Sontak Karina menyembur hebat saat meminum kopi hingga membasahi wajah Yuni. "Kau serius."

Yuni bermuka masam, wajahnya dipenuhi semburan air kopi. "Nggak usah disembur juga."
Lalu satu tangan Yuni mengambil tissue di atas meja. "Jika kau ingin ikut, kau tinggal bilang iya--"

"Iya apa?" Diana menyahut dari belakang, kedua tangannya telah memegang cangkir kopi.
Yuni menoleh cepat. "Oh, Diana.. kau ingin ikut bersamaku?"
Diana menaruh cangkir kopi di meja.
"Bagaimana dengan Lu dan Emy? Repot kalau bawa mereka."
Yuni melirik ke atas. "Oh, itu. Mereka bilang kalau mereka tidak ingin ikut.
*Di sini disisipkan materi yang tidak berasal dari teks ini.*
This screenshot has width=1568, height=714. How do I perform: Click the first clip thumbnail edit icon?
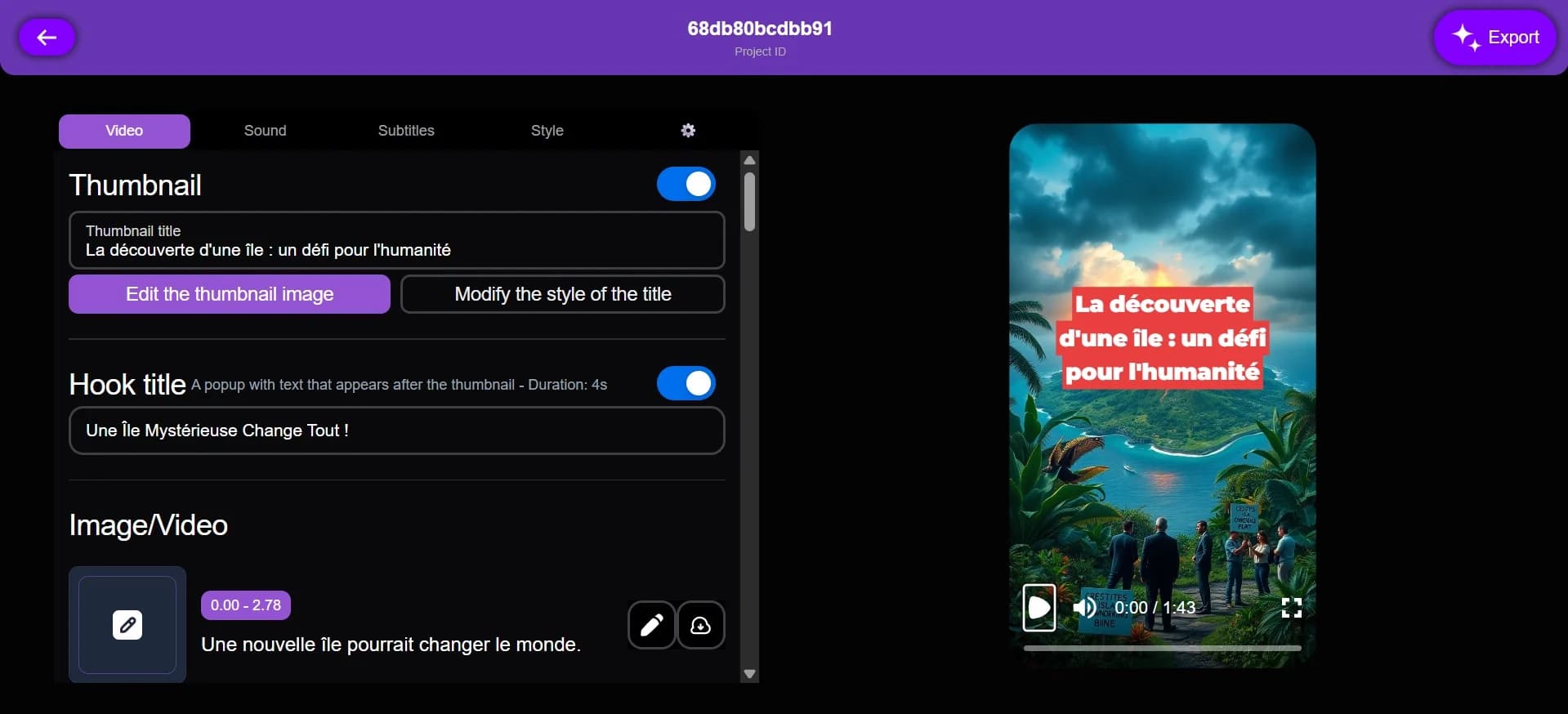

Aku tidak tahu alasannya."


Diana diam sejenak memikirkan sesuatu. "Kau tahu dimana pintu rahasia itu?"

"Kau akan ikut?"
Diana setengah tersenyum. "Bagaimana denganmu, Karina?" Diana melemparkan pertanyaan pada Karina.
Karina mengangguk percaya diri. "Ikut."
Diana sejenak menghela napas. "Baiklah, aku hanya ingin mengecek saja."
W

ajah Yuni berbinar. "Hmm.. yakin hanya mengecek?"
Kelima jari Diana mengetuk meja kayu. "Hmm.. sepertinya."

***

Juan tetap fokus mengendarai mobil Van pada jalanan sepi setelah memulangkan Emy, Yuni, Karina, dan Lu pada kamp pengungsian.
Namun, Juan yang mulai bosan kemudian memanggil Fahri di belakang. "Fahri.."
"Kenapa?" sahut Fahri.
"Kau yakin kelompok Paman Ehsan akan selamat?"
Reza dengan santai menjawab. "Pasti. Kau tidak tahu saja kalau Paman Ehsan mulai mengeluarkan bela dirinya.. musuh bisa jadi samsak."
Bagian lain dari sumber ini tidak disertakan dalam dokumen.